Fortinet makes a nice Firewall; it uses ASIC chips to offload much of it’s CPU intensive work, making the firewall responsive, high-throuput without drastically increasing the cost. Fortinet 60e $1380 800Mbps thruput vs Sonicwall tz300 $960 340Mbps thruput (lower with dpi on)

My objective is to filter large chunks of the internet that are not usually used as we don’t speak that language. spamhaus.org keeps a nice list of worst botnet countries. I’ll be filtering India, China, Vietnam, Russia.

My instructions are based on v6.2 firmware. Verify by going into Log & Report, Forward Traffic. The Destination Column shows small flags indicating the traffic destination. Scroll thru this list to verify the countries you want to filter are not in use.
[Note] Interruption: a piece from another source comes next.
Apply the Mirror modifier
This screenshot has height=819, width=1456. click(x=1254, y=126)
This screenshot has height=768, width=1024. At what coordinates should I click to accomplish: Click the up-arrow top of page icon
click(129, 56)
Policies and Objects, Addresses. Create New, Address. Give your address a name ie India, beside Type choose Geography, and choose the country you want to block. Repeat for all countries to be blocked.

Now we want to create a group for all these Bad Countries. Policies and Objects, Addresses. Create New, Address Group. I called mine BadGeo. Add the countries to the Members section that were created in the previous step.

Now we need to make a Policy to do the blocking. Policies & Objects, IPv4 Policy, Create New, Give your Policy a name, Incoming Interface=Lan, Outgoing Interface=WAN1 (or WAN2 whichever one is green aka live), Source is All or you can limit this to a Subnet, Destintation is the BadGeo Group you created. Verify your action is Deny (or accept and Log for testing) Enable Log and Enable the Policy.

Initially your Block policy will be at the bottom of your policy list but we need it to be at the top to be effective as policies are effected in order. To the left of the ID number there is a Handle, it won’t appear until you hover over it, use it to drag your new rule above your default accept rule. (my accept rule is named 2May2018)

Which brings us to the issue of a whitelist; there will always be exeptions to every rule, so create a list of sites that you never want filtered and order it above this new block list.

This is another layer that will give you a decent chance of blocking that link included in a Spam email, without being too invasive.